[Stored data entries]
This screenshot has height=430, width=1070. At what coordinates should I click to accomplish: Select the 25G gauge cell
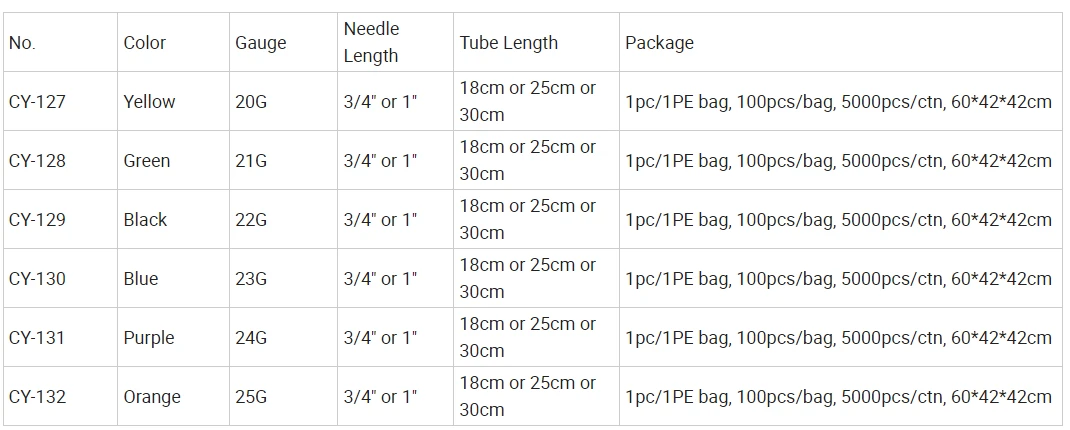tap(283, 397)
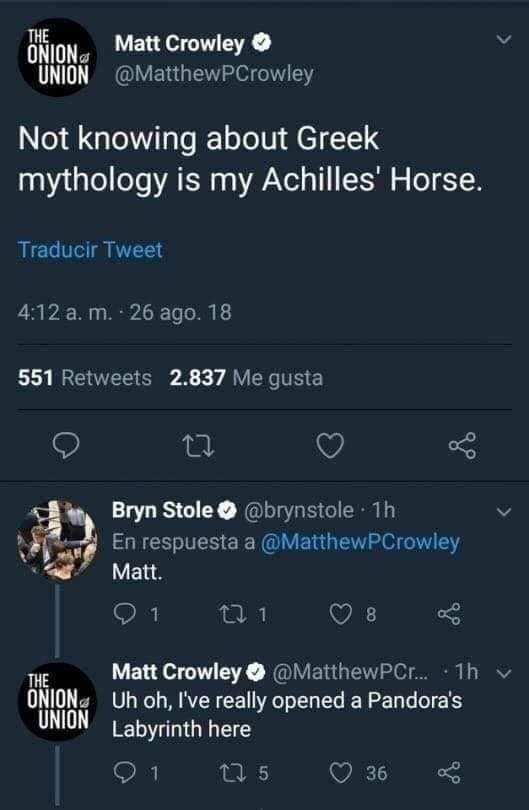Click the Traducir Tweet link
The width and height of the screenshot is (529, 810).
click(90, 250)
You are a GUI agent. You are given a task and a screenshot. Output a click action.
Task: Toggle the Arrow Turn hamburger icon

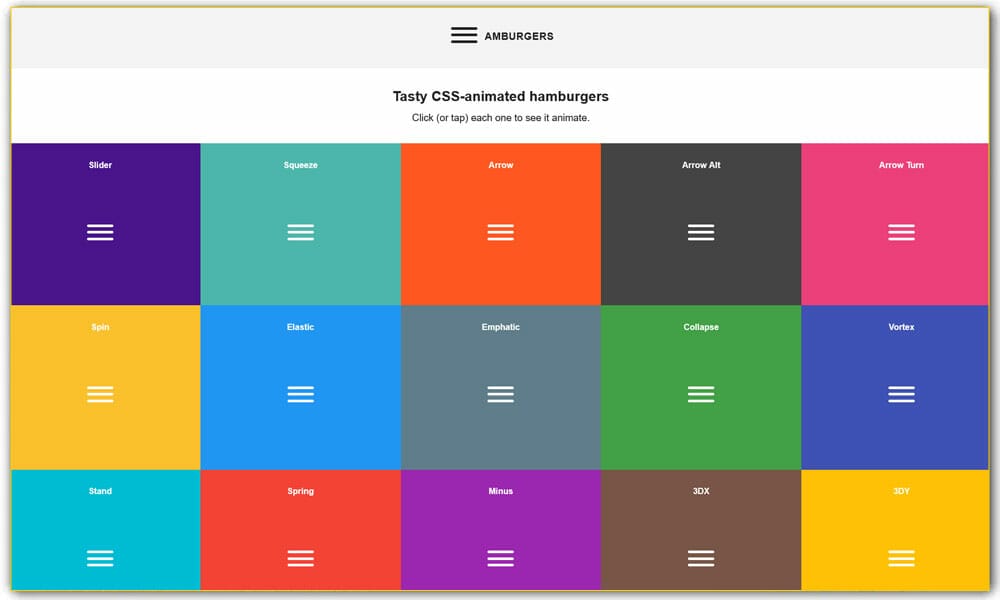[x=901, y=232]
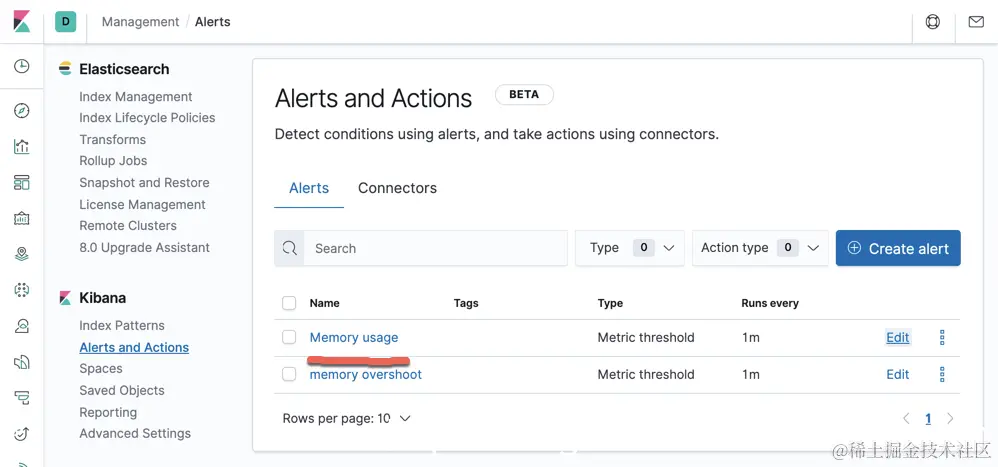Open actions menu for Memory usage alert

click(x=942, y=338)
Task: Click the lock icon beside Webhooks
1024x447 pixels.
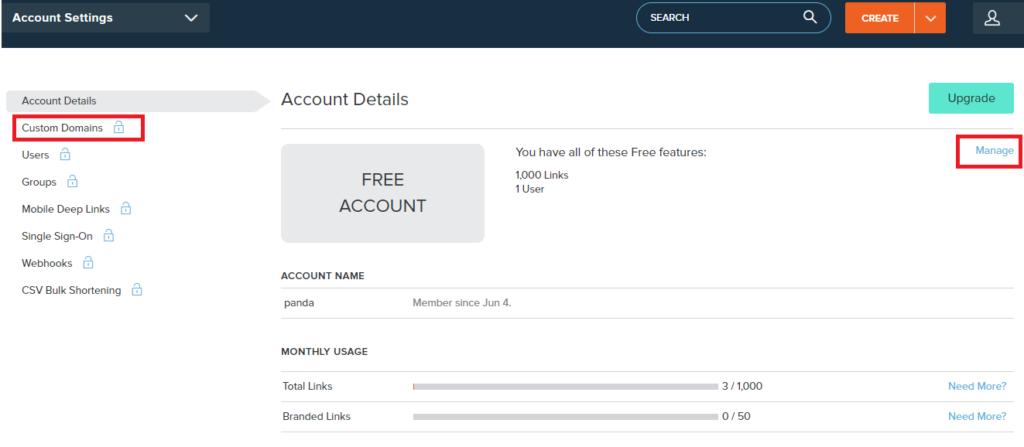Action: (88, 263)
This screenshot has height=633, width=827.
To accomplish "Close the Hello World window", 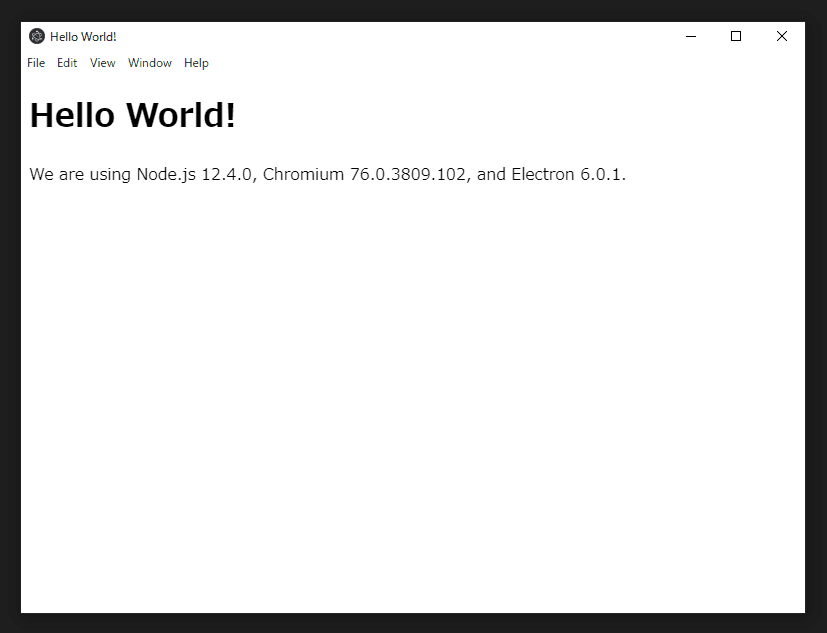I will pos(782,36).
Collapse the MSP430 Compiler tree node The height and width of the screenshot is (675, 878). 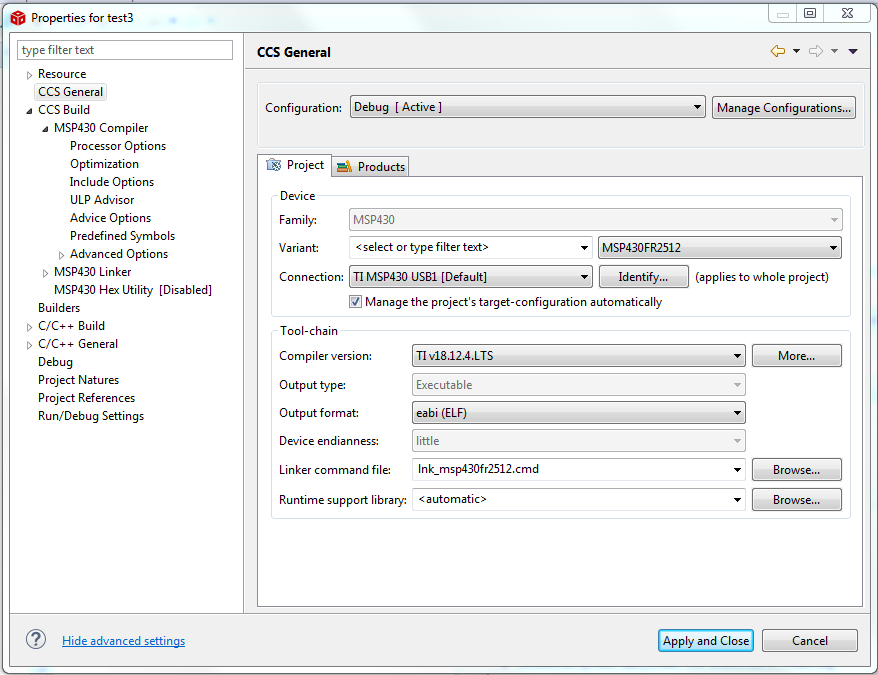45,129
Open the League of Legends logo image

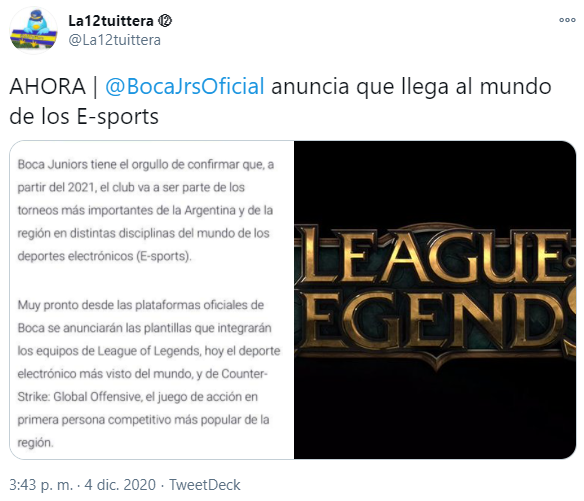point(435,300)
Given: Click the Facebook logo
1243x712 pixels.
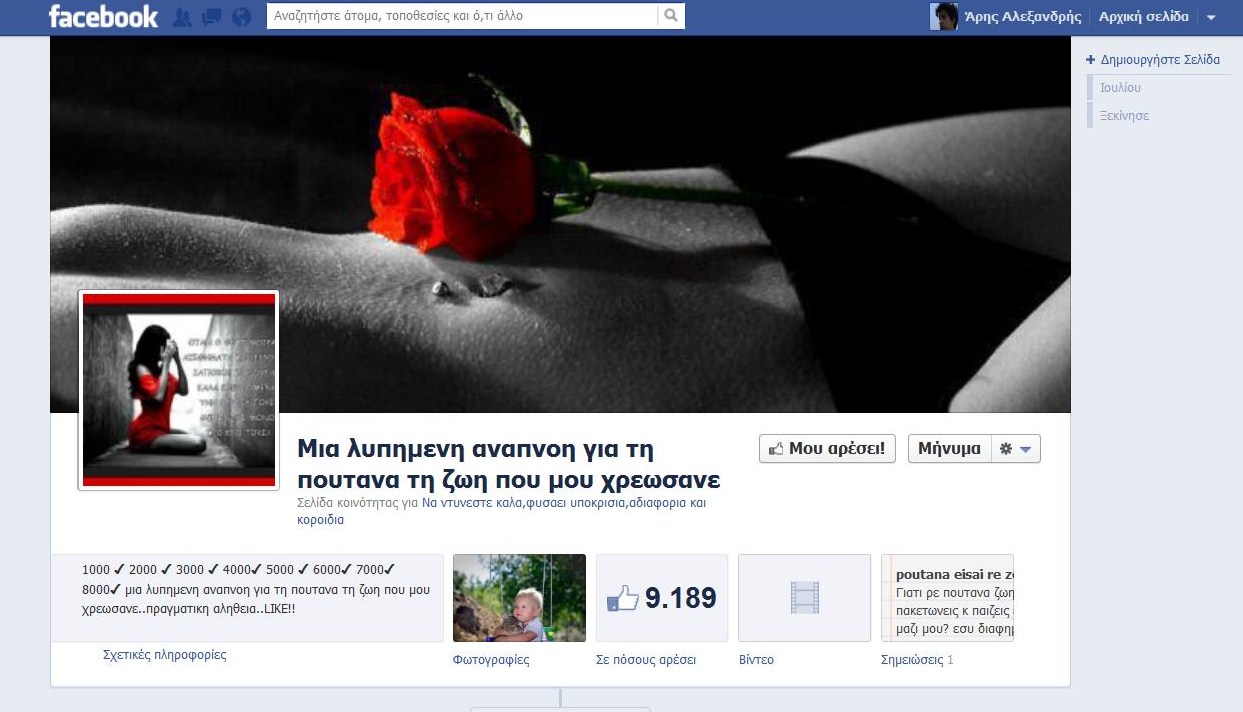Looking at the screenshot, I should pyautogui.click(x=103, y=17).
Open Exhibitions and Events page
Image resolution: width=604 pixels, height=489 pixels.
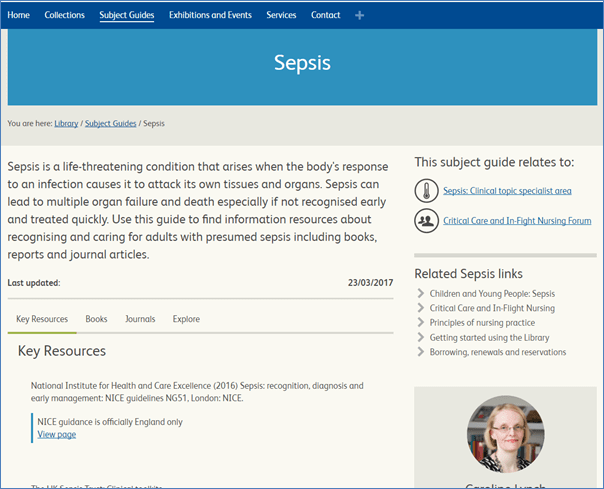point(210,15)
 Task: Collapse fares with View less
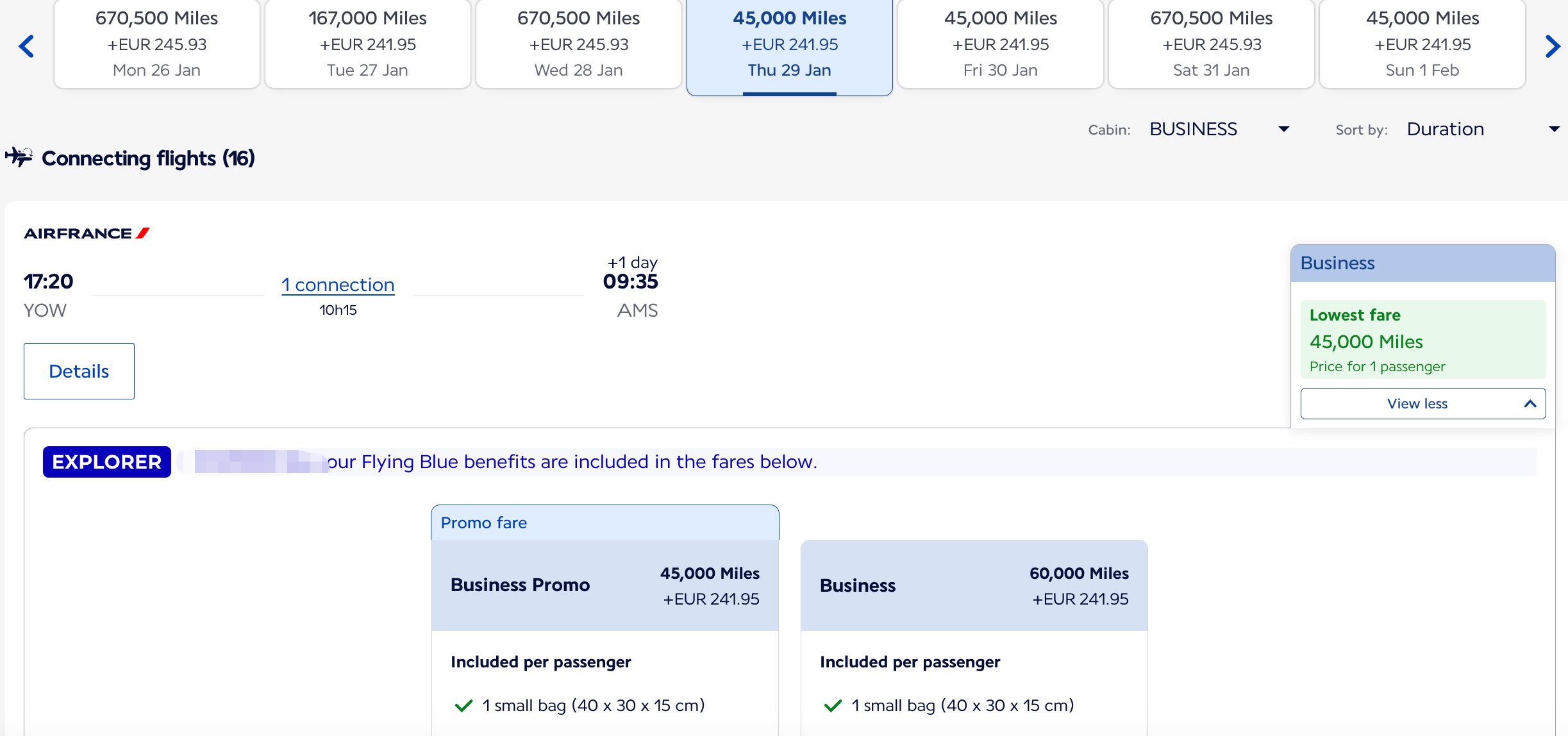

§ **INSTRUCTIONS FOR THE TASK**
Restate word for word the lines that begin at the one containing "Image resolution: width=604" and end with the final line of the records. Pictures stay out.

§ **RESPONSE TO THE EXERCISE**
Image resolution: width=604 pixels, height=489 pixels.
point(210,15)
 Task: Collapse fares with View less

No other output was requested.